First there is the obvious devotion to children. As in other Latin countries, babies are everywhere. Everyone seems to know how to talk to infants or dandle them, and unself-consciously. It is said that two kinds of small business never fail in Brazil, infants’ wear shops and toy shops. The poorest workman will spend a disproportionate amount of his salary for a christening dress (or for milk if he happens to know it is vital to his child’s health). Parents love to dress up their offspring; the children’s costume balls are an important part of Carnival every year throughout the country.

In Catholic Brazil there is no divorce and no legalized birth control, and large families are the rule. Sometimes families run to twenty or more, and five or six children seems to be average. Brazil is a very young country; more than 52 per cent of the population is under nineteen years old. Early marriage is normal, and a baby within a year is taken for granted. Children are almost always wanted — the first three or four at least — and adored.

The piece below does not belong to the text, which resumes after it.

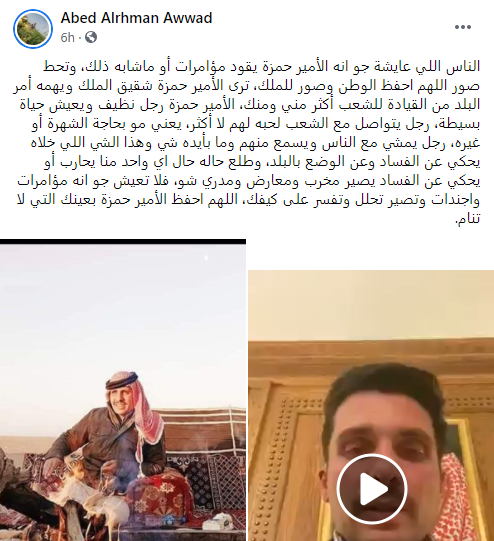Click the first line of the Arabic post text
This screenshot has width=494, height=541.
point(261,67)
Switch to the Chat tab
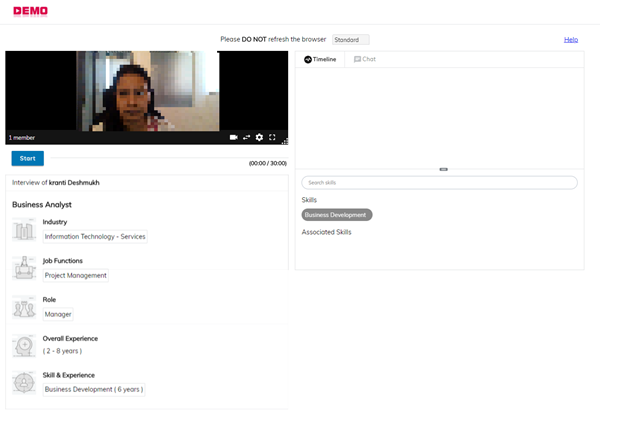Viewport: 636px width, 421px height. coord(365,60)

And yet the infant mortality rate stays appallingly high. In the poorest and most backward regions of the great northeast bulge and the Amazon basin, it is as high as 50 per cent during the first year of life, sometimes even higher. The cities of Recife and Rio, with their large favelas, are two of the worst offenders. During the three days when Conceiçãozinha was hidden in the washerwoman’s shack, and survived, it is a safe guess that more than sixty babies died in Rio.

* * *

Most of this tragic waste of life is due to malnutrition. But often the malnutrition is due not so much to actual lack of food as to ignorance, a vicious circle in which poverty creates ignorance which then creates more poverty. In Rio, for example, there are many worthy free clinics. But fine doctors have been known to resign after working in them for years; they can no longer endure seeing the same children brought in time after time, sicker, weaker, and finally dying because the parents are too ignorant, or too superstitious, to follow simple instructions.

The masses of poor people in the big cities, and the poor and not-so-poor of the “backlands,” love their children and kill them with kindness by the thousands. The wrong foods, spoiled foods, worm medicines, sleeping syrups — all exact a terrible toll on the “little angels,” in paper-covered, gilt-trimmed coffins, blue for boys and pink for girls.

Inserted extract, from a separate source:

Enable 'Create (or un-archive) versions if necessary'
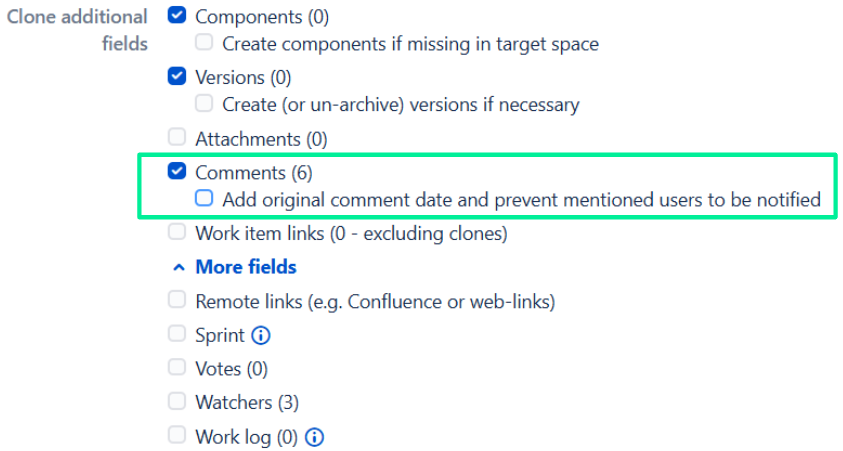The width and height of the screenshot is (843, 451). click(204, 103)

Nevertheless, the population of Brazil is increasing rapidly. Life expectancy has gone up considerably in the last few decades. The indomitable and apparently increasing vitality of Brazil shines through the grimmest death toll statistics. It is like the banana tree that grows everywhere in the country. Cut it back to a stump above ground, and in a matter of hours it sends up a new shoot and starts unfolding new green leaves.